Why isn't steak gluten-free? ›

Yes — meat without added ingredients is naturally gluten-free. Just be sure to avoid meat that's fried or contains extra ingredients like flour or other wheat-based starches. When in doubt, look for the Certified Gluten-Free label.

What ground beef is gluten-free? ›

Hamburgers made from scratch with meat labeled “100% ground beef” wouldn't contain gluten; however, many preformed patties, such as those served at restaurants, may contain wheat.
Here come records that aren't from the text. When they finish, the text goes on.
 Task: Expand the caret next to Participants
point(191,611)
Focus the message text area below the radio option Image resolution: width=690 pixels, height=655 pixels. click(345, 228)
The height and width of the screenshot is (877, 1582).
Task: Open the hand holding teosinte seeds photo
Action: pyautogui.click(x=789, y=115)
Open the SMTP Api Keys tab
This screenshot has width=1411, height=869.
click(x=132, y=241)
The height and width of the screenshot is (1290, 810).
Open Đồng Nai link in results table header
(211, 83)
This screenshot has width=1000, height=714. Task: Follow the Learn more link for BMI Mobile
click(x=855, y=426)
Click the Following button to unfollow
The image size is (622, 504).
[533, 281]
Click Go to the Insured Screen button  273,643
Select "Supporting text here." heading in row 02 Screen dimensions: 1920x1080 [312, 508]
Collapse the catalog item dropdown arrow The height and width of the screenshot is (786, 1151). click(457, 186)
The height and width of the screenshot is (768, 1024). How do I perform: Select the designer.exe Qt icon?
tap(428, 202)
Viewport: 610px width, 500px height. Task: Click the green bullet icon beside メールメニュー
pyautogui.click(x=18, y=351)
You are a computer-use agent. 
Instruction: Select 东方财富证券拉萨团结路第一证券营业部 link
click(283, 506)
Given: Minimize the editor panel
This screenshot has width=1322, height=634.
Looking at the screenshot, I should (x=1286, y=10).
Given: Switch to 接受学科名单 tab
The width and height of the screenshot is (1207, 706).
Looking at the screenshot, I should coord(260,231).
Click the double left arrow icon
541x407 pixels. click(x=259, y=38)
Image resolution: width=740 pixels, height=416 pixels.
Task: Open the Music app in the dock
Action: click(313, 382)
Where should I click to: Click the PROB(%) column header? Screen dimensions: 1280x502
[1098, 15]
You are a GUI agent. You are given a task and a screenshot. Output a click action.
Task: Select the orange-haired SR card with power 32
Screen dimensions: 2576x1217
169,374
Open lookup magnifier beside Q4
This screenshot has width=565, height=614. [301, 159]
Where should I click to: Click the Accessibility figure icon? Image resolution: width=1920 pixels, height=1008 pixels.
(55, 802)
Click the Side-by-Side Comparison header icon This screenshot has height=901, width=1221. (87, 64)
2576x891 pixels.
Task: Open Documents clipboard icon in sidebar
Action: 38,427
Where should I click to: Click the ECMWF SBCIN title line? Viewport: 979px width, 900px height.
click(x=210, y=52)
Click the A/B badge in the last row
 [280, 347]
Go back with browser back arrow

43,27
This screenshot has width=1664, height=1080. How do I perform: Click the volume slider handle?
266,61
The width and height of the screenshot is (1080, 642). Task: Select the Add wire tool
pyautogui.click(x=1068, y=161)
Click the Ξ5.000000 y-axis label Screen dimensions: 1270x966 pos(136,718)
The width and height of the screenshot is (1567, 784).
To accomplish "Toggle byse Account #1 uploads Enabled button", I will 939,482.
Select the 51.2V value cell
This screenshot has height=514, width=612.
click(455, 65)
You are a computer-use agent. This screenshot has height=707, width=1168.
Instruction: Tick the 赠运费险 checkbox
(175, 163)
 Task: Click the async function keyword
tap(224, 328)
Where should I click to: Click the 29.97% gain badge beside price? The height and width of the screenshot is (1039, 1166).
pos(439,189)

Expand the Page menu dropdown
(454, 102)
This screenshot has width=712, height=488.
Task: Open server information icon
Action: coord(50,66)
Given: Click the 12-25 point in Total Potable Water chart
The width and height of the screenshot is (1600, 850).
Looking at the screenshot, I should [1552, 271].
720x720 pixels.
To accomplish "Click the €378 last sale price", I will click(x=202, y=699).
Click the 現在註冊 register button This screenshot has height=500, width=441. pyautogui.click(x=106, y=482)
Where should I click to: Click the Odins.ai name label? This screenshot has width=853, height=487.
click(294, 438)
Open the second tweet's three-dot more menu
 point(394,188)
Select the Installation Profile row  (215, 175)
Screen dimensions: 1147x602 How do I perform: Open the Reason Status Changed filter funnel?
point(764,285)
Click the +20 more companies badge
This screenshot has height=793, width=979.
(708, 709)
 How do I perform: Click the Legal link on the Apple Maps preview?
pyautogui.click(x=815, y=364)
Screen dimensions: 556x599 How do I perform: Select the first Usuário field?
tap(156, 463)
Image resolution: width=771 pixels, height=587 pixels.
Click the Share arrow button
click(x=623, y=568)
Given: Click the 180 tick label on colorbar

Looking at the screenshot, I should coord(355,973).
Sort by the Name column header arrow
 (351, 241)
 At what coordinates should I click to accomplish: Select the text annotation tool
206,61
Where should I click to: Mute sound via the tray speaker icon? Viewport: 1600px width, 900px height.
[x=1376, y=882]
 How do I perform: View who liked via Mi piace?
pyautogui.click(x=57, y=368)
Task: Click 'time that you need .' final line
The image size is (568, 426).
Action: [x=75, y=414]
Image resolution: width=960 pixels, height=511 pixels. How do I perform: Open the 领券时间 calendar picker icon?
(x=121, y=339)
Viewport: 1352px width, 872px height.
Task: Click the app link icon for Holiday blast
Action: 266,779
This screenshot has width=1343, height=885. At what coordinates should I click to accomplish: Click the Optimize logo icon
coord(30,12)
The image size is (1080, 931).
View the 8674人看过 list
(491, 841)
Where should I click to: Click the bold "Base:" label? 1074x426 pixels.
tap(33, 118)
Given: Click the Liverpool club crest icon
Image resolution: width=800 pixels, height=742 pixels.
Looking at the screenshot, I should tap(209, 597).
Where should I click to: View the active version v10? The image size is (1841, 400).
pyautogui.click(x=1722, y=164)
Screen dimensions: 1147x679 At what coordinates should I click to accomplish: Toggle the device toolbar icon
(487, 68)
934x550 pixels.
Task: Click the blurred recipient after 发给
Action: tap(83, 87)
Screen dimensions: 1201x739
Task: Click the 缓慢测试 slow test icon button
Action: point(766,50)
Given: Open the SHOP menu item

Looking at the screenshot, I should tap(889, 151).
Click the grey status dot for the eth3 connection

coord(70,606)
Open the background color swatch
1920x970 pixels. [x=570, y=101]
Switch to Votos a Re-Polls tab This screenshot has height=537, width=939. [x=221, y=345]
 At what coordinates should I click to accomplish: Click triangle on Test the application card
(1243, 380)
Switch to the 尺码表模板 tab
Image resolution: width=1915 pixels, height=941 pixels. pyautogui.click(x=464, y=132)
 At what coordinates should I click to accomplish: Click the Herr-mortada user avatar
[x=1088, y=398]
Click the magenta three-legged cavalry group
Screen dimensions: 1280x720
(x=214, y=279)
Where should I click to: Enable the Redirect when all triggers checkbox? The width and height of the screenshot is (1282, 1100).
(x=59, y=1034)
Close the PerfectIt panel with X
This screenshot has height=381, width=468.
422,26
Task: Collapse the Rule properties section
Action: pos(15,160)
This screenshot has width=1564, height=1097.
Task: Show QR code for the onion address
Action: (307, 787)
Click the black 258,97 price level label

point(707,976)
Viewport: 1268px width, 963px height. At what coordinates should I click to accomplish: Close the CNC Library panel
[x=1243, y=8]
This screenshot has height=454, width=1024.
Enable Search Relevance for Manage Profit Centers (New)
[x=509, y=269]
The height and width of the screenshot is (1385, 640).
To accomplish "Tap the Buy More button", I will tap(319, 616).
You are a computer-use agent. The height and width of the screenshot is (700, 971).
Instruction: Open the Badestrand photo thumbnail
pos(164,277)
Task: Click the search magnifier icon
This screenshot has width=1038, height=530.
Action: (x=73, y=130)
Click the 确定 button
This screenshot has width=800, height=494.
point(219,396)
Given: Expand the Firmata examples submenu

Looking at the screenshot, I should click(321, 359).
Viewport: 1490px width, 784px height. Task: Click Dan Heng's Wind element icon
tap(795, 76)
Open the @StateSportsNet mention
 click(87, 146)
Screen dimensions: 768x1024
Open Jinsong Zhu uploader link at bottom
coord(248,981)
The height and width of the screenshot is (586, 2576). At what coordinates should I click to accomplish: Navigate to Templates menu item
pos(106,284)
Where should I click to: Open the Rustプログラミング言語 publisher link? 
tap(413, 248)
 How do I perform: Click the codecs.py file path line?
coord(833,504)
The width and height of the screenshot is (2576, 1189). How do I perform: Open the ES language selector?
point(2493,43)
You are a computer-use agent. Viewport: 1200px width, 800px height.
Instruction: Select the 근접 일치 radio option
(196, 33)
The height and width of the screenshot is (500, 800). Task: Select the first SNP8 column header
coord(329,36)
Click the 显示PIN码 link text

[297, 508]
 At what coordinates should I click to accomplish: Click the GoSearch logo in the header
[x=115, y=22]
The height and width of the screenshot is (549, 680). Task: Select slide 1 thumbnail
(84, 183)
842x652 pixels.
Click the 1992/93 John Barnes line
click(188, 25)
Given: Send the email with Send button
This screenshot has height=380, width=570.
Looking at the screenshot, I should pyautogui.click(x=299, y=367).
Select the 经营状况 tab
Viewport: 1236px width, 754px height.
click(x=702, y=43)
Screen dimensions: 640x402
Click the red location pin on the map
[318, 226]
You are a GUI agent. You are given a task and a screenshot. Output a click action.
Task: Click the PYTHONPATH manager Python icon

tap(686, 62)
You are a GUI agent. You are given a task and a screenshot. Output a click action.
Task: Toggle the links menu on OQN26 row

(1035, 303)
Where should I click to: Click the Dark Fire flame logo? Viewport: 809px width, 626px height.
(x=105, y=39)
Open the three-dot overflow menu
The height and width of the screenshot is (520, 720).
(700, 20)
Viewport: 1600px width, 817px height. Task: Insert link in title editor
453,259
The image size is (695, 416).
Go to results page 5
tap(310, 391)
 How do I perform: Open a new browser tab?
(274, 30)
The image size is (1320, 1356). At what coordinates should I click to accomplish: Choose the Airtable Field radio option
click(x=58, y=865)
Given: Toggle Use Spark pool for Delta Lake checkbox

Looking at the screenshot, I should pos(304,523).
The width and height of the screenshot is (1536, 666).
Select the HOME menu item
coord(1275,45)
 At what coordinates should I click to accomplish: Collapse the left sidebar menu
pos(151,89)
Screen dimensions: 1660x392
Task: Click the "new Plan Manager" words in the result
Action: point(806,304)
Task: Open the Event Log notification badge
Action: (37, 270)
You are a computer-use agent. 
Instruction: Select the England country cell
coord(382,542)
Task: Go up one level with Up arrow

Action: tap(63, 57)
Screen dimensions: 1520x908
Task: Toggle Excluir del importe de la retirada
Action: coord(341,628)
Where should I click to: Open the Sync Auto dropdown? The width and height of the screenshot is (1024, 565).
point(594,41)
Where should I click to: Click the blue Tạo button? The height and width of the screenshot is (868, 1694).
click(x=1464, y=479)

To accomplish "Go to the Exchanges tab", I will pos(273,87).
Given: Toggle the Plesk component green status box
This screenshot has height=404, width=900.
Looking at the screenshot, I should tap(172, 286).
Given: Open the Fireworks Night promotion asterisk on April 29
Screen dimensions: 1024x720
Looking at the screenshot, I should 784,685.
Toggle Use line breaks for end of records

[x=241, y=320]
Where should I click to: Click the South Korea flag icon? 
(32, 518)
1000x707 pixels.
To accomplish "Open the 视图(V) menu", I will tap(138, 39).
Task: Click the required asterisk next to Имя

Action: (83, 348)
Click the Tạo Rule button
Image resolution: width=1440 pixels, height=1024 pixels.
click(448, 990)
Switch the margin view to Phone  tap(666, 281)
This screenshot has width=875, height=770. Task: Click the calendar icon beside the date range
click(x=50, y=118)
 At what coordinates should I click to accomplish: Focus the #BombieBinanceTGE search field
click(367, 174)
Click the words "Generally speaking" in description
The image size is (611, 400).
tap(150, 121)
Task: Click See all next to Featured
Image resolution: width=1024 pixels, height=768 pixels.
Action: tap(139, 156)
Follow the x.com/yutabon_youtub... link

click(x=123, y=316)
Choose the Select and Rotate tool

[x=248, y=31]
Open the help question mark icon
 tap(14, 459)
What makes a steak a Salisbury steak? ›

A cross between meatloaf and a hamburger, Salisbury steak is made from seasoned ground beef patties served with a simple mushroom and onion gravy. This hamburger steak dish was named after Dr.

What defines a Salisbury steak? ›

noun. Salis·​bury steak ˈsȯlz-ˌber-ē- ˈsalz-, -b(ə-)rē- : ground beef mixed with egg, milk, bread crumbs, and seasonings and formed into a large patty and cooked.

Why did hamburgers become Salisbury steak during World War I? ›

Due to widely anti-German sentiment in the U.S. during World War I, an alternative name for hamburgers was Salisbury steak.